The heart and soul of Apple, Steve Jobs, who stepped down from his job as CEO of the world’s most popular computer company due to his life-threatening illness, has been rightfully lauded as one of the world’s greatest ever innovators, but he’s also gotten a bad rap in some quarters over his and Apple’s supposed lack of philanthropy.

Jobs, however, has a staunch defender in his old friend Bono, who took issue with a column in The New York Times last week and wrote a letter to the editor in defense of Jobs’s efforts to help those less fortunate.

Bono, who focuses his philanthropic efforts on fighting the AIDS and poverty epidemic in Africa, says that Jobs has been an amazing behind the scenes supporter.

“As a founder of (charity) (Product)RED, I’d like to point out that Apple’s contribution to our fight against AIDS in Africa has been invaluable.

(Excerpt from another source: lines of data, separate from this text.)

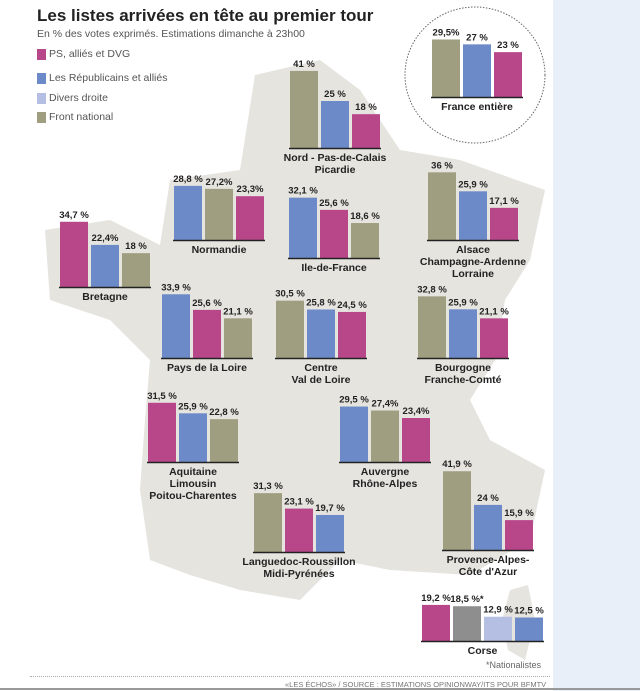  I want to click on data-label: 41 %, so click(304, 64).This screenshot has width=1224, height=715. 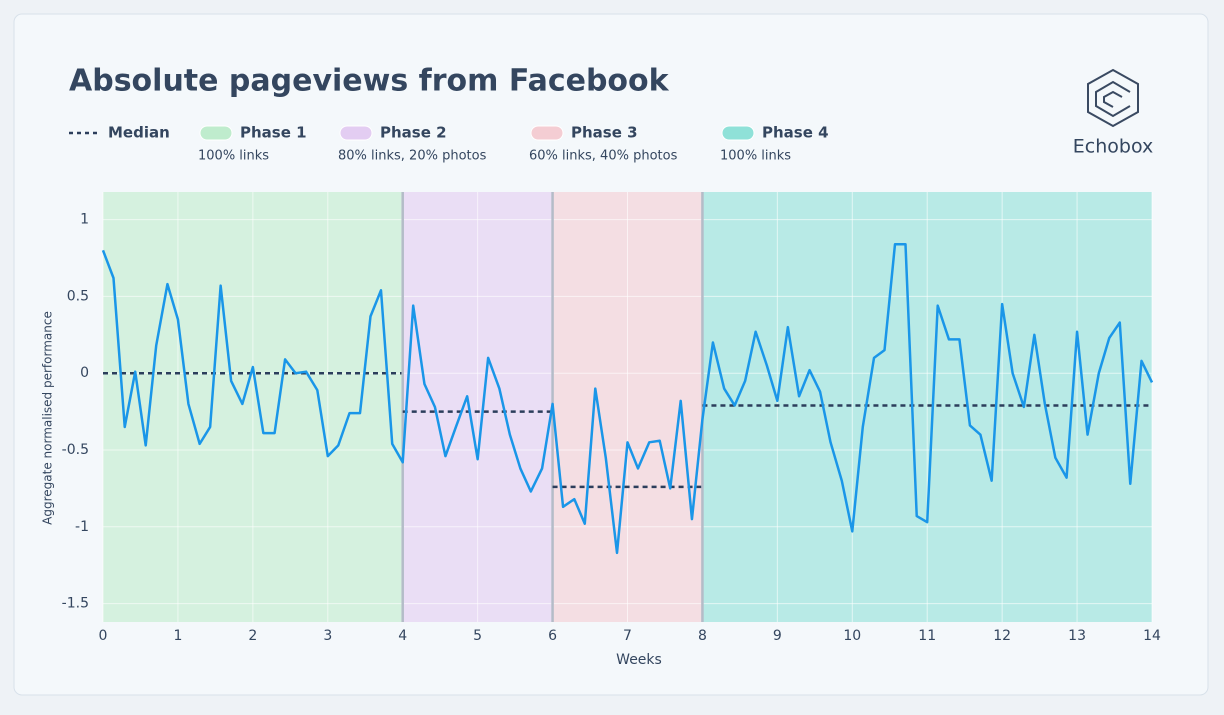 What do you see at coordinates (328, 636) in the screenshot?
I see `x-tick-label: 3` at bounding box center [328, 636].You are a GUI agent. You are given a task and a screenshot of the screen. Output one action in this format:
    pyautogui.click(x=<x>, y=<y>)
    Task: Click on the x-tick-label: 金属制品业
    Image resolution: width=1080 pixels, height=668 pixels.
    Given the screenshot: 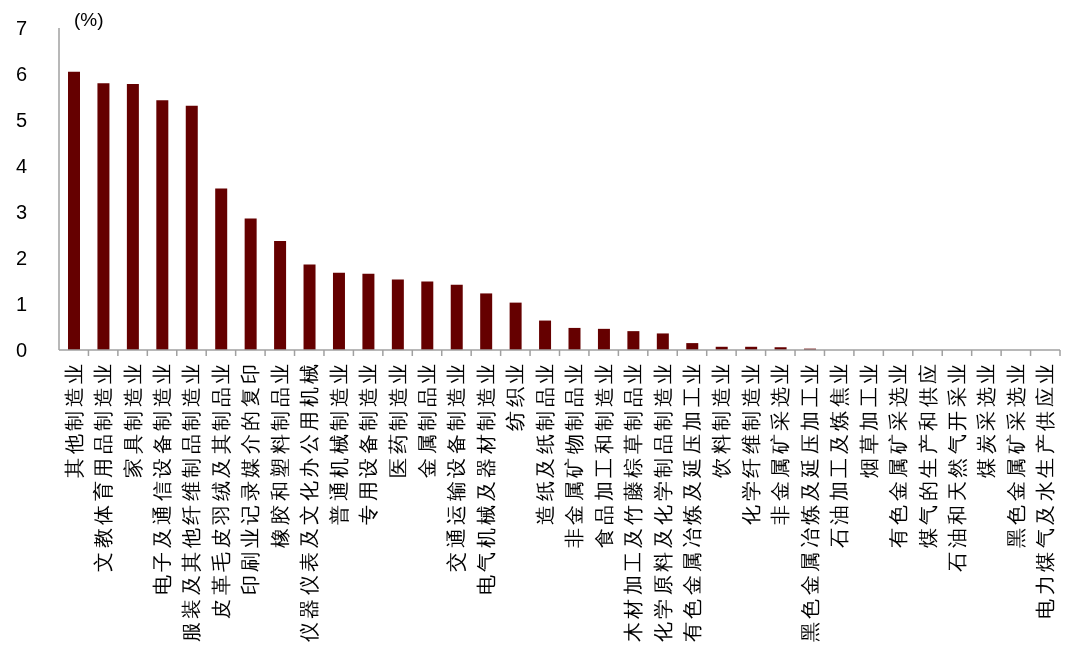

Through the sale of (RED) products, Apple has been (RED)’s largest contributor to the Global Fund to Fight AIDS, Tuberculosis and Malaria — giving tens of millions of dollars that have transformed the lives of more than two million Africans through H.I.V. testing, treatment and counseling. This is serious and significant. And Apple’s involvement has encouraged other companies to step up,” Bono wrote.

“Steve Jobs said when we first approached him about (RED), ‘There is nothing better than the chance to save lives.’”

That’s high praise from a man who hasn’t been afraid to call out world leaders in the past for their lack of action on the African crisis. And Bono also pointed out that just because Jobs isn’t turning up for one photo op after another, it doesn’t mean his interest is absent.

“I’m proud to know him; he’s a poetic fellow, an artist and a businessman,” wrote Bono.  “You don’t have to be a friend of his to know what a private person he is or that he doesn’t do things by halves.”

U2 and Apple have had an up and down relationship in the past. The band took part in a special U2 iPod launch in 2004 and promotion around the release of the band’s How to Dismantle an Atomic Bomb CD, but in later years an equity firm that Bono has a major share in, Elevation Partners, funded the Palm line of phones that were a direct (and nowadays, very much defeated) competitor to Apple.